An Oceano woman is trying to recover nearly $25,000 after she says she was scammed by people claiming to be PayPal employees.
Deborah Santos-Kosinski, 69, thinks that being a senior citizen made her an easy target and she's coming forward with her story to prevent others from falling victim to the same scam.
Santos-Kosinski says she feels helpless after losing more than $24,000 in a PayPal scam.
She says she logged into her bank account and saw a charge for $899, which she didn't recognize.
“I called the number that was listed a gentleman and gentleman whose that term loosely a man answered and said, this is so-and-so from PayPal and how may I help you?”
That was the beginning of her soon-to-be nightmare.
“He said, I have a form for you to fill in and it's a live form, so be very careful when you fill it in and make sure everything's correct and then submitted.”
So she did - an easy enough way to correct the error. But minutes later, it would get much more complicated.
“Then he said, no, you made a mistake. You put $89,000. You put the decimal point in the wrong place. That amount has been deposited into your account.”
She went from trying to get back $899 - to allegedly being credited $89,000. The man on the phone showed her the new deposit in a fake online bank statement.
“He said, I have to transfer you to our banker because this is serious and you could be charged with stealing from PayPal.”
Santos-Kosinski spoke with multiple people claiming to want to help fix her so-called mistake.
“I wasn't even skeptical about it because I trusted them. It sounded like PayPal.”
Santos-Kosinski followed instructions and wired $24,500 to the account they provided - thinking it was a good faith deposit to initiate the reversal of the $89,000.
“I was so nervous about it and terrified that I would go to jail like they said. They said I was going to go to jail for stealing. I would have the IRS after me. I had no reason not to believe that. That may sound naive or something. but it just sounded so legitimate to me."
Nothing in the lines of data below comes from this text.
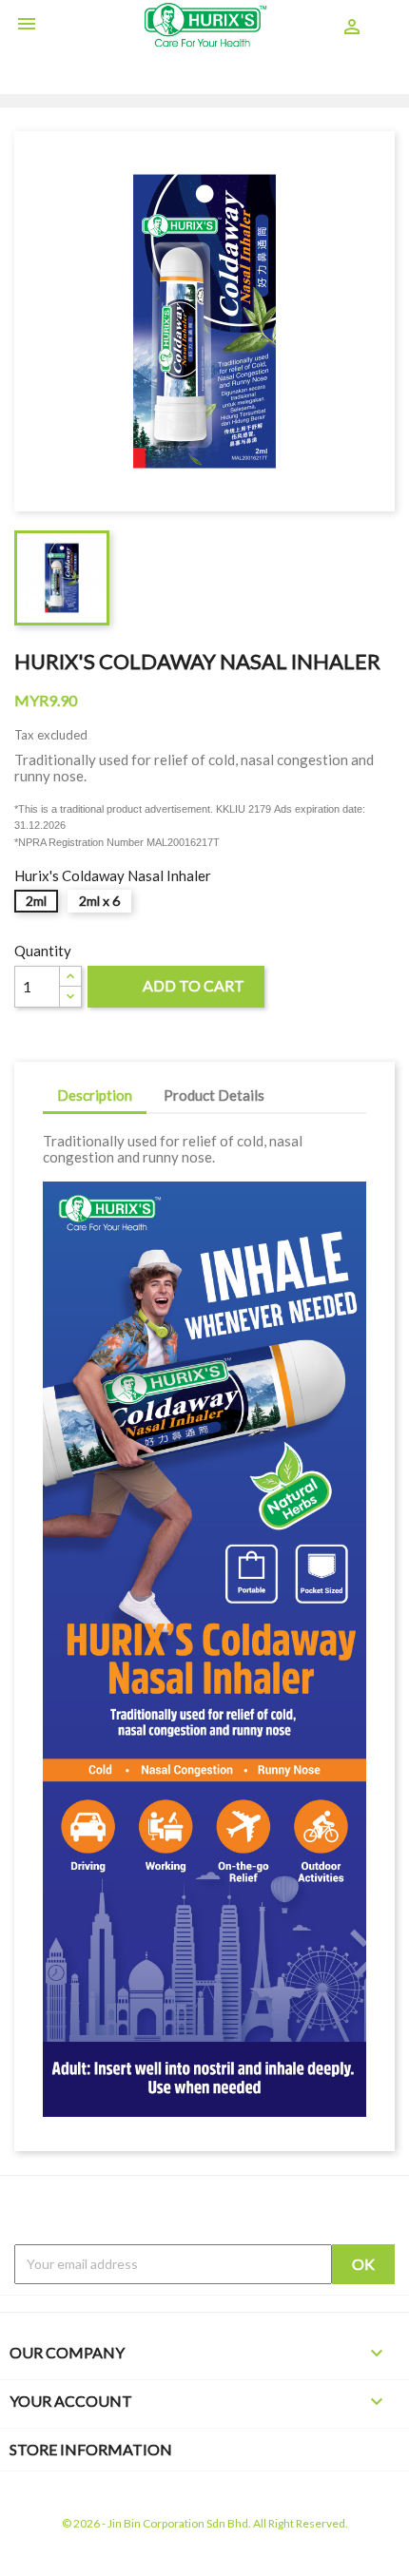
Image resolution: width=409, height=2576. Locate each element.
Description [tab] (94, 1095)
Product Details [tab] (214, 1095)
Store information (91, 2449)
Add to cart (175, 988)
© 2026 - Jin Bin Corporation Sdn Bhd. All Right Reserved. (205, 2523)
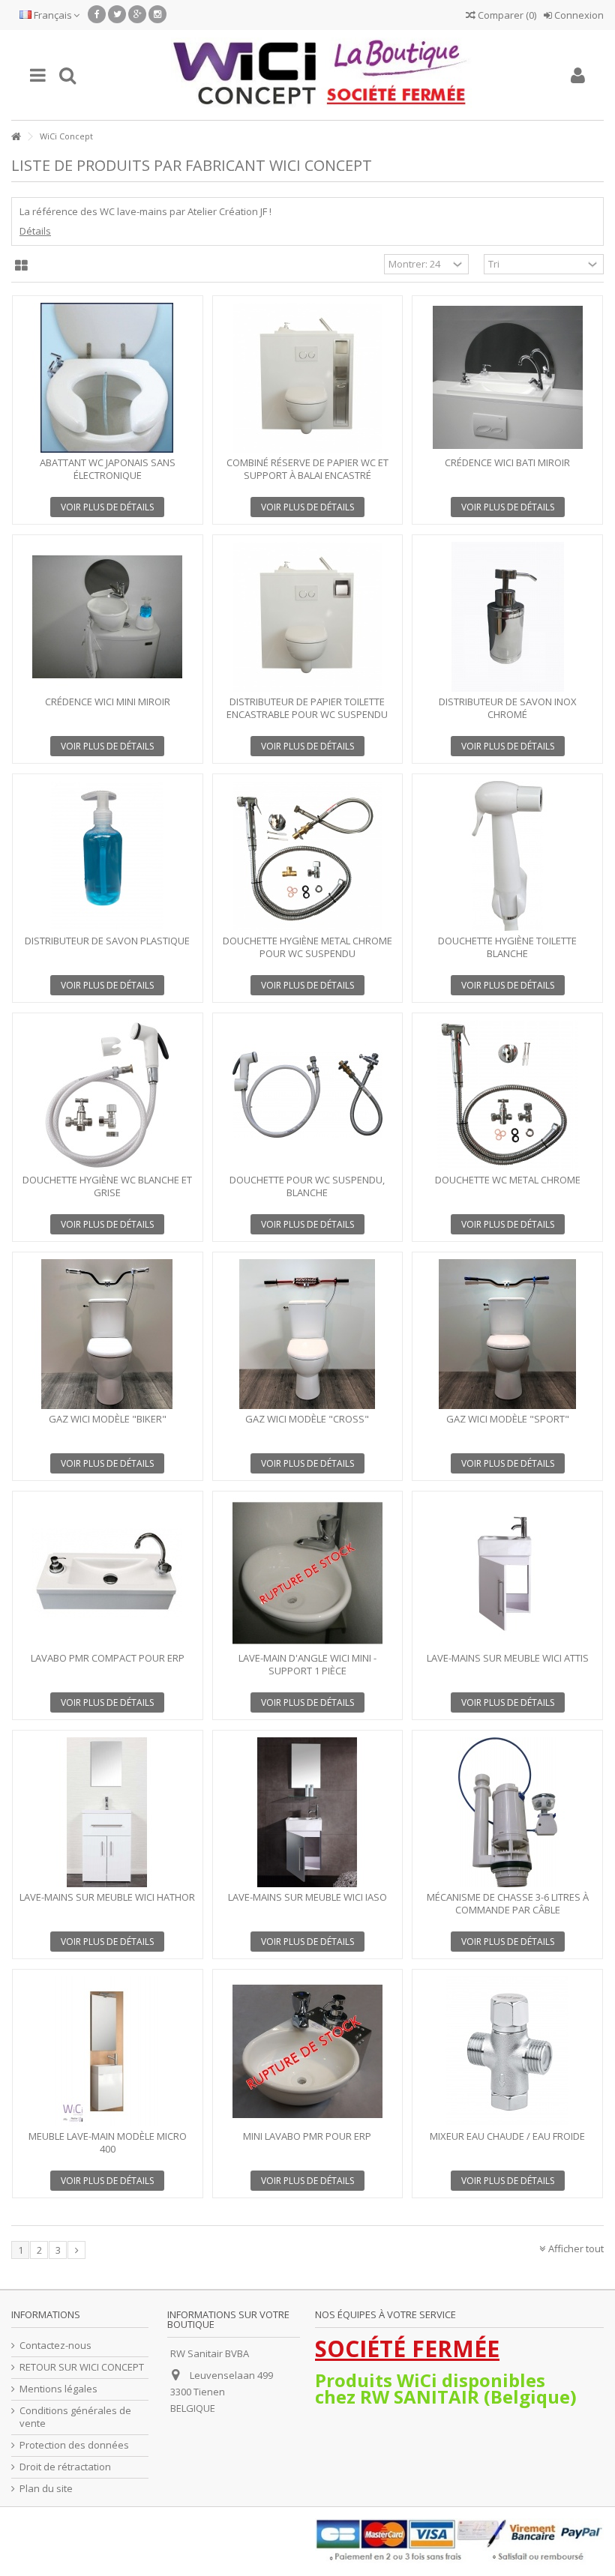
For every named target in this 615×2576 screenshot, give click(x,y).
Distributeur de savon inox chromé (508, 708)
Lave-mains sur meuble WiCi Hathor (107, 1897)
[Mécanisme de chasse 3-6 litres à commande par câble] (507, 1812)
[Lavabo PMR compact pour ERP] (108, 1573)
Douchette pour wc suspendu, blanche (307, 1186)
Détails (35, 231)
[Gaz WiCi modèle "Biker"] (108, 1334)
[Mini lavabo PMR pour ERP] (308, 2051)
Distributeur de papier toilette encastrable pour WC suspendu (307, 708)
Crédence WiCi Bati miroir (507, 462)
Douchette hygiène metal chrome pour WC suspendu (307, 947)
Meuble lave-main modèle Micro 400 (107, 2142)
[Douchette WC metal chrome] (507, 1095)
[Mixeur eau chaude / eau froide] (507, 2051)
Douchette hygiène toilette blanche (507, 947)
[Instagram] (157, 14)
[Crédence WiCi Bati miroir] (507, 378)
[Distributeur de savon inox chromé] (507, 617)
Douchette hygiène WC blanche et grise (107, 1186)
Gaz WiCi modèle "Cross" (307, 1419)
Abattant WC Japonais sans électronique (108, 469)
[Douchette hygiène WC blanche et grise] (108, 1095)
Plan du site (46, 2488)
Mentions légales (59, 2389)
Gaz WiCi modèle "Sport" (507, 1419)
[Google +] (137, 14)
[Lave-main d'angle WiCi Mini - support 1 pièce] (308, 1573)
But about a week later when she checked her bank account - it was depleted.
“I was expecting all of my money to be in there. I expected part of the $89,000 to be gone.”
“Scammers will stop at nothing to steal money from anyone, whether you're over the age of 50 or not,” said Amy Nofziger, AARP Director of Fraud and Victim Support.
KSBY spoke with AARP, who says scams have been on the rise since the pandemic and aren't slowing down.
“Certainly during the pandemic, we did hear a lot from people who were getting unsolicited phone calls. So the criminals certainly stole a lot of money from us and they're not going to stop just because the pandemic might be over.”
For anyone who gets scammed - in addition to the financial loss, it also takes an emotional toll.
“They're upset with themselves, right? They feel like they should have known better. But no, the criminal shouldn't have been doing this in the first place,” said Nofziger.
AARP says the most common way scammers get people to pay them is with a prepaid gift card - and no reputable company would request that.
Santos-Kosinski is currently contacting multiple law enforcement agencies and the banks involved, but has not made any progress in getting her money back.
The worst part is - the money in her account was from a recent home equity loan to do repairs on her house - and now she is on the line to pay that back.